The Jewish Week reports that Joshua Venture, the Jewish non-profit incubator responsible for Storahtelling and JDub Records is closing up shop.

In a Feb. 18 memo e-mailed to those connected with the group, Joshua Venture executives wrote that although the project has “achieved real impact and the need for the program still exists … the current incarnation is not sustainable despite efforts by the board, founding funders and other funding partners to move it forward. Therefore the board has decided to close down operations.”
The decision came as a surprise and disappointment to the current group of fellows, whose two-year term will end on March 31.

Well… there goes my grant application.

______________________________

## DIRECTIONS FOR THIS TASK
According to the Joshua Venture passage, on what date does the current group of fellows' two-year term end? Rely solely on the Joshua Venture passage.

Rows from a data source
______________________________

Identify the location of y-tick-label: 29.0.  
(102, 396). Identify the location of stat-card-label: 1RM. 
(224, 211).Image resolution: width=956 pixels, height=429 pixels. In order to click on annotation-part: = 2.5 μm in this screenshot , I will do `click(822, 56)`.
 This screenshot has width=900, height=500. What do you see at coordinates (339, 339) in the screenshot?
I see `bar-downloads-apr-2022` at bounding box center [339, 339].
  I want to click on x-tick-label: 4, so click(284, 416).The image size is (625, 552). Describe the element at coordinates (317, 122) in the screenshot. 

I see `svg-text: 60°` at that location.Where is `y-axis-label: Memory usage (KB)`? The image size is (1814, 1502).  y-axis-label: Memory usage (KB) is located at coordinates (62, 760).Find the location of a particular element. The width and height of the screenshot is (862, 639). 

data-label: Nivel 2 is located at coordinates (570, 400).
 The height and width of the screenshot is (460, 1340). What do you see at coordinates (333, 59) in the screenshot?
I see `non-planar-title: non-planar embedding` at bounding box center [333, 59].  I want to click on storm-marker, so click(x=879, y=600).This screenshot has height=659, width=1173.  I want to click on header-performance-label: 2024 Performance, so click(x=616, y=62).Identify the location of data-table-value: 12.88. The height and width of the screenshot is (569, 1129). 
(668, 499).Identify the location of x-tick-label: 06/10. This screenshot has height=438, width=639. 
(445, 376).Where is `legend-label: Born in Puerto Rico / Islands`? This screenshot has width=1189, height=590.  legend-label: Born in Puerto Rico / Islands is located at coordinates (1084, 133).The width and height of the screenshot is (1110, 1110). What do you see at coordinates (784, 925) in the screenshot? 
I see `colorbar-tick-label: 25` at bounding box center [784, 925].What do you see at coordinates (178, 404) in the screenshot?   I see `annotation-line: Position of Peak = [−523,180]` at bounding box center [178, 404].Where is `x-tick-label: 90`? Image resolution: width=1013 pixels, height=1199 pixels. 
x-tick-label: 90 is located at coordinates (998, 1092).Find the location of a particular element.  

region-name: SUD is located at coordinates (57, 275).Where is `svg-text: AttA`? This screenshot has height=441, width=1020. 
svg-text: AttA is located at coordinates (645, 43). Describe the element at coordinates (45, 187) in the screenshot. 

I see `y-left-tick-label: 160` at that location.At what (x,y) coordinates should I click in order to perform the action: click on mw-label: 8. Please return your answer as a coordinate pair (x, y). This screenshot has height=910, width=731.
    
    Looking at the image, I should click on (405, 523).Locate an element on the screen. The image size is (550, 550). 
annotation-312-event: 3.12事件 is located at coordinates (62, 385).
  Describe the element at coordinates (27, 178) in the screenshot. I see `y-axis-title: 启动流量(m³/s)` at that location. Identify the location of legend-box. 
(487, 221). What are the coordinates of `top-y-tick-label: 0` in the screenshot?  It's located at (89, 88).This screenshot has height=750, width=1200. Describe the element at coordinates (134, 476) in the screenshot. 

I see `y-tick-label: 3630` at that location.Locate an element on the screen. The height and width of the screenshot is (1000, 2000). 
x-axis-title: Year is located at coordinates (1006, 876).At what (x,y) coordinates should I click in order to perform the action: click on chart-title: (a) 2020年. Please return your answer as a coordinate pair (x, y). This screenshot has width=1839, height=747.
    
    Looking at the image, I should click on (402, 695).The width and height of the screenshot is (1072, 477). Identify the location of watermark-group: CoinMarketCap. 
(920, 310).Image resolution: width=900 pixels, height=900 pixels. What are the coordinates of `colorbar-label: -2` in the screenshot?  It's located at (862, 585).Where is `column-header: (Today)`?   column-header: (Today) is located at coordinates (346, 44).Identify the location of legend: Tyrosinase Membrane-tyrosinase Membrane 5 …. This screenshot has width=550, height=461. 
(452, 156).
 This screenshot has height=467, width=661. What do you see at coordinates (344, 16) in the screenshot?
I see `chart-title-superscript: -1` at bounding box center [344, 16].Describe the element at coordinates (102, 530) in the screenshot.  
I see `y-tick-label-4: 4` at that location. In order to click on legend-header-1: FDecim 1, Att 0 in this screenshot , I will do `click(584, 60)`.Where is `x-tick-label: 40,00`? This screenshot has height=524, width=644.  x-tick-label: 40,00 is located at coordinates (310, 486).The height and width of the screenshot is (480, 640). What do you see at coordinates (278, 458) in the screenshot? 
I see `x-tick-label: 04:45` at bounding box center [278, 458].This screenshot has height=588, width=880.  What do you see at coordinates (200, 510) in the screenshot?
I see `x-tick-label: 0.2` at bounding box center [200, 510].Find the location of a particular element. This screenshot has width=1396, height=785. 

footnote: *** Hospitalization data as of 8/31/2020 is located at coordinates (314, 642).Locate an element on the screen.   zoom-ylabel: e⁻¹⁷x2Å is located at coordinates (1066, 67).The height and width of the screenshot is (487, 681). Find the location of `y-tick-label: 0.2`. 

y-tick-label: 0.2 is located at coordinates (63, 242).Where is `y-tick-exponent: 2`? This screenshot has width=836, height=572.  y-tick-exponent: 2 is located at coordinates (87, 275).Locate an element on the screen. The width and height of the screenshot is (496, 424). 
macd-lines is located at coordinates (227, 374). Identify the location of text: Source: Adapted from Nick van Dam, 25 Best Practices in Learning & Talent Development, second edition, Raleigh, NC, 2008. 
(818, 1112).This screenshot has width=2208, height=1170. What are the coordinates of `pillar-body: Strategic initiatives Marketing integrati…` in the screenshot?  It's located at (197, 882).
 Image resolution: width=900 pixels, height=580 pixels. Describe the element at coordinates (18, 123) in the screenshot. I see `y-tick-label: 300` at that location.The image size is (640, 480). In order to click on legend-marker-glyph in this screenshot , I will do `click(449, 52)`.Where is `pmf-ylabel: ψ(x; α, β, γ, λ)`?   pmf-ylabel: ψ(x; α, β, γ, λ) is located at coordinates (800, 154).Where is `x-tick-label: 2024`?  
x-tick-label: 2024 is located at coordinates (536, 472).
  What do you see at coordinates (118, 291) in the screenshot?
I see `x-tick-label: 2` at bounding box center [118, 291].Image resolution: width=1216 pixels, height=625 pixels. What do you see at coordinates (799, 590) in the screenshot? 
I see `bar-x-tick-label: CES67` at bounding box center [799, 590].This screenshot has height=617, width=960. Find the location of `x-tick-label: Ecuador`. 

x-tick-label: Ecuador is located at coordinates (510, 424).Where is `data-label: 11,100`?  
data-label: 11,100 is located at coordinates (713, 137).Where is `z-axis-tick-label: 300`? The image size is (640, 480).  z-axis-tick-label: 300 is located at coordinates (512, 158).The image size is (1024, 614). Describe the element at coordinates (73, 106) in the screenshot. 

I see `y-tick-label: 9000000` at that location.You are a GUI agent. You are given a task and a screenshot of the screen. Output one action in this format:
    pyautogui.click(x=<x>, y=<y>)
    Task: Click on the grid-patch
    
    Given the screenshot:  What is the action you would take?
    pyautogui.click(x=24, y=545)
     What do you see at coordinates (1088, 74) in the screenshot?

______________________________

## THE COMPLETED TASK
March 31